Un aspecto que no puede ignorarse en este debate es la alta incidencia de problemas de salud mental entre los y las jóvenes infractores. Muchas de estas personas presentan trastornos psicológicos graves, como trastornos de conducta, problemas de regulación emocional, adicciones o incluso enfermedades mentales diagnosticadas o no, que no siempre reciben el tratamiento adecuado. El sistema actual no cuenta con suficientes recursos especializados para atender esta realidad, lo que dificulta enormemente su proceso de reeducación. Es fundamental que existan centros de cumplimiento de medidas judiciales con un enfoque terapéutico, donde estos jóvenes puedan recibir atención psicológica especializada, intervención psiquiátrica y programas de rehabilitación que atiendan sus necesidades de salud mental de manera integral.
El colectivo profesional que atiende a estos jóvenes en conflicto con la ley ha expresado en múltiples ocasiones su preocupación por las dificultades a las que se enfrentan diariamente.
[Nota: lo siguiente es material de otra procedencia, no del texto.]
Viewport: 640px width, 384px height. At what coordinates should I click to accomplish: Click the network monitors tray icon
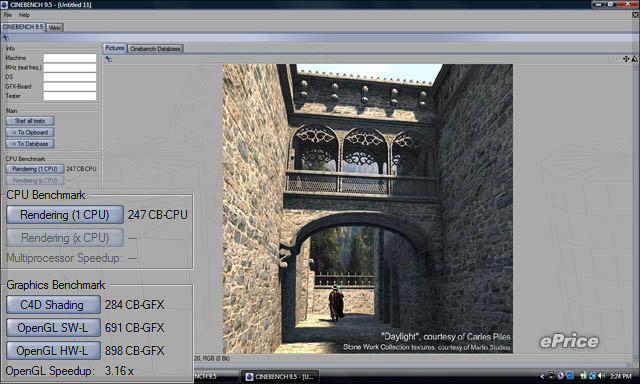592,376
Educadores y educadoras sociales, psicólogos y psicólogas, así como trabajadores y trabajadoras sociales denuncian que trabajan en condiciones precarias, con ratios de atención insuficientes y sin el apoyo necesario para realizar intervenciones efectivas. Muchas personas profesionales han alertado sobre la falta de formación específica para abordar situaciones de violencia extrema y la ausencia de protocolos de seguridad adecuados en los centros. Su testimonio es clave para comprender que el problema no radica únicamente en la normativa, sino en los medios con los que se cuenta para aplicarla correctamente.
La situación en Canarias presenta particularidades que también deben ser analizadas en este contexto. A diferencia de Extremadura, aquí existen dos centros de internamiento para personas menores de edad en conflicto con la ley y diversos hogares de convivencia. Sin embargo, los desafíos son similares: falta de personal, sobrecarga de los y las profesionales y carencias en infraestructuras que dificultan la intervención efectiva con las personas menores de edad. Es fundamental que se adapten los recursos a la realidad de cada territorio, garantizando que tanto los centros de internamiento como los hogares de convivencia cuenten con las herramientas necesarias para atender a los y las jóvenes de manera integral y segura.
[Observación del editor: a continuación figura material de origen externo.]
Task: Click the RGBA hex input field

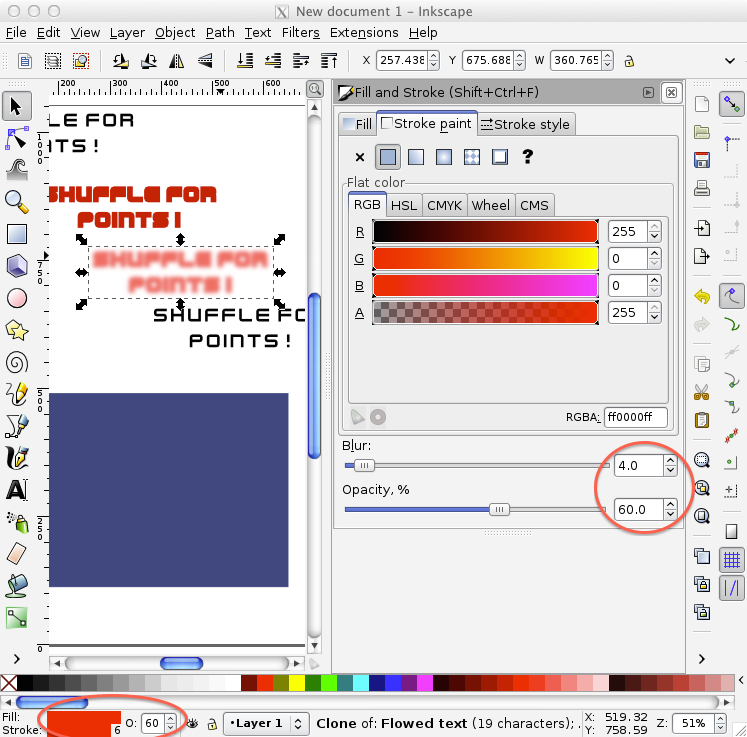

No obstante, esto no significa que la normativa no deba revisarse. Es fundamental evaluar si las medidas actuales son adecuadas para abordar casos de extrema violencia y si se requiere una mayor diferenciación entre los perfiles de personas menores de edad infractoras, de modo que aquellas que cometan delitos de extrema gravedad reciban una respuesta proporcional que garantice la seguridad de la sociedad sin renunciar al objetivo de la reinserción.
La tragedia de Badajoz debe servir como un punto de inflexión. Antes de precipitarse en modificar la legislación con medidas más punitivas, es imprescindible dotar de los recursos necesarios a los centros de cumplimiento de medidas judiciales, asegurando tanto la protección de los y las profesionales como la efectividad de los programas de intervención. Sin un sistema de protección fuerte y bien estructurado, cualquier cambio legislativo será insuficiente para prevenir futuras tragedias.
Desde estas líneas, quiero expresar mi más sincero pésame a la familia, amistades y compañeras y compañeros de la educadora social asesinada. Su labor y compromiso con la reeducación de personas menores de edad en conflicto con la ley no deben ser olvidados, y su pérdida debe servir para replantearnos la urgencia de mejorar las condiciones en las que se desarrolla esta necesaria e imprescindible labor psicosocioeducativa.